:: TASK INSTRUCTIONS ::
a) From the comment on postmodernism below, list every feature it gives for the style of gardening that it compares to the postmodern current.
b) Answer these questions using the comment on postmodernism below:
(i) Where has the postmodern current mostly taken hold?
(ii) Which two terms does the writer notice the other person still uses?
(iii) What view of pomo does the writer say they don't agree with?

:: PROVIDED TEXT ::
────────────────
Joe Perez said...MD: The weed metaphor. I use it to describe my HIV (weeds) in a garden of flowers. See my guided visualization here:
I'm mostly content to just lurk and see how CJ or others reply to this post, but a quick word or two on your metaphor...I wanted to say that as I see it the term "postmodernism" must have a meaning, otherwise it would not incite the sort of deep disdain you and I share for weeds. So it will not surprise you that I feel CJ made his case in the dialogue by providing an ample reference of philosophical learning to clarify postmodernism. As a term which refers to a current or movement, it's obviously very inclusive (much like the terms classical and modern, terms which I've noticed you continue to use).
- The postmodern current, as I see it, isn't so much like a wide with roots more than 10 feet deep. It's too new, and it has taken hold mostly in an academic enclave among intellectuals. It's more like a style of gardening in which shrubbery is not pruned, trees are left to "go wild", weeds are considered acceptable and desirable. It's a fondness for jungle-like gardens.
- In contrast, your classical perspective is more like a traditional approach to gardening. I hesitate to say anything more without putting words into your mouth, but generally classical approaches to anything tend to have greater respect for order and carefully pruned thoughts and the elimination of weeds, and perhaps these phrases characterize your view of the postmodern curret.
I don't agree with your view of pomo as "a pathological riff under the heading of Opinion," but I'm afraid it would involve a more significant exchange to come to anything resembling understanding/agreement.
────────────────
:: RECORDS ::
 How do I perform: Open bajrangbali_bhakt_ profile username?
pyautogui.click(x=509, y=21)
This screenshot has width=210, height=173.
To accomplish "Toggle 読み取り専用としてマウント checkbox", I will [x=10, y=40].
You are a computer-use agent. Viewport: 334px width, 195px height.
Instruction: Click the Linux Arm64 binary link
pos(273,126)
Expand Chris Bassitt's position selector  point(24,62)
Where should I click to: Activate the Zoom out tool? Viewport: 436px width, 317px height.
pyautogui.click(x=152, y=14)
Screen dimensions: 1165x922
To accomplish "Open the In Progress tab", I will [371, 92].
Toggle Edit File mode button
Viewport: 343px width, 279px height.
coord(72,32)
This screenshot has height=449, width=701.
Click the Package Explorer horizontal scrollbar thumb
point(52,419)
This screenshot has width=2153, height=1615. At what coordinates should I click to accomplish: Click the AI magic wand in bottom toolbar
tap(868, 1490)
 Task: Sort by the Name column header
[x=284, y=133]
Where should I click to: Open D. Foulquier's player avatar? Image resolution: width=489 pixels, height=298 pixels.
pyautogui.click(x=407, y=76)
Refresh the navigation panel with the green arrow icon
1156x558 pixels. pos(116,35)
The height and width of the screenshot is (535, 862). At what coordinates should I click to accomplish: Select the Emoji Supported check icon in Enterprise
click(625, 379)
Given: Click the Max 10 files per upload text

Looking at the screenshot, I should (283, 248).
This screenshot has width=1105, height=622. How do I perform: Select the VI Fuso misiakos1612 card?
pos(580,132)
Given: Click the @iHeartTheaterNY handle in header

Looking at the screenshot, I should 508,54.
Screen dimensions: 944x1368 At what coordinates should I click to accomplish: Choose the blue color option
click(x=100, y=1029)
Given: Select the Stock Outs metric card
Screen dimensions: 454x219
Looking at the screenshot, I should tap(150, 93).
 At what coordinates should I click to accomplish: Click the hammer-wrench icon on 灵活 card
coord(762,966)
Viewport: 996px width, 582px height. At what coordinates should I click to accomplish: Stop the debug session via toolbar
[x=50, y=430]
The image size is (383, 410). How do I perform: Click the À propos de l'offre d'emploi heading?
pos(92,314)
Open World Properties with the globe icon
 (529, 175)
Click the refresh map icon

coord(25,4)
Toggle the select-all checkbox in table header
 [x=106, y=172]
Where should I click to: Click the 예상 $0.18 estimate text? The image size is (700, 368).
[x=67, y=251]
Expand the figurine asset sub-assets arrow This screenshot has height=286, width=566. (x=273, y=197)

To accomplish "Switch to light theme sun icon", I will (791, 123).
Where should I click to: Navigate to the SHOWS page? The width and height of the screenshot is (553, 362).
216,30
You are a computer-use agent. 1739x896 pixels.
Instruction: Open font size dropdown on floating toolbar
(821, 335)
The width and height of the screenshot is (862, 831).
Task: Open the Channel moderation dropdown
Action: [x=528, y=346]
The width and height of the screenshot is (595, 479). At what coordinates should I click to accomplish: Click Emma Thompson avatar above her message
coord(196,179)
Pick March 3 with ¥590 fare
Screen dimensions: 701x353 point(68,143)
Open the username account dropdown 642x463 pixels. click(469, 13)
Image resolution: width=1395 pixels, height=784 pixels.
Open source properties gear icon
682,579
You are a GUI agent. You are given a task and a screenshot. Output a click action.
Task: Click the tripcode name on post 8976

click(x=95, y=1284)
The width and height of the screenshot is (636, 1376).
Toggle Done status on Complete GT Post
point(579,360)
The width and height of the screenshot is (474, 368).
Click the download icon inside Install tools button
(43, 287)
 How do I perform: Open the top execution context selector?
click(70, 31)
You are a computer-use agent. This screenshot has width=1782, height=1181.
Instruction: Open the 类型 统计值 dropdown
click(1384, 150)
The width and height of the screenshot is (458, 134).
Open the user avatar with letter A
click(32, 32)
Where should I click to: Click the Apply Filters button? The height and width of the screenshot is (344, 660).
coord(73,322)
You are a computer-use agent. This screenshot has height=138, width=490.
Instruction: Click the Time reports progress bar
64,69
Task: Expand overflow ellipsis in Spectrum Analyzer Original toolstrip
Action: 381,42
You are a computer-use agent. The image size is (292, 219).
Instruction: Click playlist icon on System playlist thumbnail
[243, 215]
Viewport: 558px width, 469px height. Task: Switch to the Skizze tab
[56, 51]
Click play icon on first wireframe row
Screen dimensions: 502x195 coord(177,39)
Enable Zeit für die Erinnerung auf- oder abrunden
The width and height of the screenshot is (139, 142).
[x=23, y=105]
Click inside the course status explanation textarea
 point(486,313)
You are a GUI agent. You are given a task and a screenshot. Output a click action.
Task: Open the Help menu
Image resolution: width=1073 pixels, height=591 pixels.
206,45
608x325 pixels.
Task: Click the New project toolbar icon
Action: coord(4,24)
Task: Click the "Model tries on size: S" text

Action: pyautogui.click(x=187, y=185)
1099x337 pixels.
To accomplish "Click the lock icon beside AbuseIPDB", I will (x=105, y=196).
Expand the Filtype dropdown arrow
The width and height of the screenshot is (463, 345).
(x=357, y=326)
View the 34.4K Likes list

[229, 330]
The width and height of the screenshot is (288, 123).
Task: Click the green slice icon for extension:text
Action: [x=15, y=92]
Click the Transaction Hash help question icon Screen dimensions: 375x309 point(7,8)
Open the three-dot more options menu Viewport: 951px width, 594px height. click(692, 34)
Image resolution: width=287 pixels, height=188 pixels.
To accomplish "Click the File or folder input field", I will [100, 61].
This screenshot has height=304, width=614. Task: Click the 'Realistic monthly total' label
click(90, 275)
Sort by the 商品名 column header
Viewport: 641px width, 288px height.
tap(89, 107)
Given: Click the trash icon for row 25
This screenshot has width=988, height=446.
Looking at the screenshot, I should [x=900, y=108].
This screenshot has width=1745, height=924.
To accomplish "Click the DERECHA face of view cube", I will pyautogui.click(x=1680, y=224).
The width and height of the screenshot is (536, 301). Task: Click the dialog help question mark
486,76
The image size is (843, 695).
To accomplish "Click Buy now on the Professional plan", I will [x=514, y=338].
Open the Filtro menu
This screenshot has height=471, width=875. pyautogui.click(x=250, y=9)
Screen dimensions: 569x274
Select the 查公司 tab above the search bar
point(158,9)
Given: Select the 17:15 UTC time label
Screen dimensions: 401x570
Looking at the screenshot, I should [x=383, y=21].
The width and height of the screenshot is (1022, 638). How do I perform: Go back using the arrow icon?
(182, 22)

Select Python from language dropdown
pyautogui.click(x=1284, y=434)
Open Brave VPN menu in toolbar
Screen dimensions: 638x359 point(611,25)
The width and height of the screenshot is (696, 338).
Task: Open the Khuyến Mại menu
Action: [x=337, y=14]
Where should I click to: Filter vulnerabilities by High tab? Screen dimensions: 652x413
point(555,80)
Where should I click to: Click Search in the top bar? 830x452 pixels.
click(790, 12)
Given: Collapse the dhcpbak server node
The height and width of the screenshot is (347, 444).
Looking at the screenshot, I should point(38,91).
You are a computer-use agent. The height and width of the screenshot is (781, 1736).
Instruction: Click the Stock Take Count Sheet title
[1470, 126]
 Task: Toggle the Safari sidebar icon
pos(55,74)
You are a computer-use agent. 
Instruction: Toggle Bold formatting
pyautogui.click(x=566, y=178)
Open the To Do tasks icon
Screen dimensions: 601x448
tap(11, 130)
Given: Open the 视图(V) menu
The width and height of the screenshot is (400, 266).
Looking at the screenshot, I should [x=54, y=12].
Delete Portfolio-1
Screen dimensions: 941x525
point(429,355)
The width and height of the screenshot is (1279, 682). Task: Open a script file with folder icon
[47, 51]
────────────────
:: RESPONSES PER TASK ::
a)
- Shrubbery is not pruned.
- Trees are left to "go wild."
- Weeds are considered acceptable and desirable.
- There is a fondness for jungle-like gardens.

b)
(i) In an academic enclave among intellectuals.
(ii) Classical and modern.
(iii) That it is "a pathological riff under the heading of Opinion."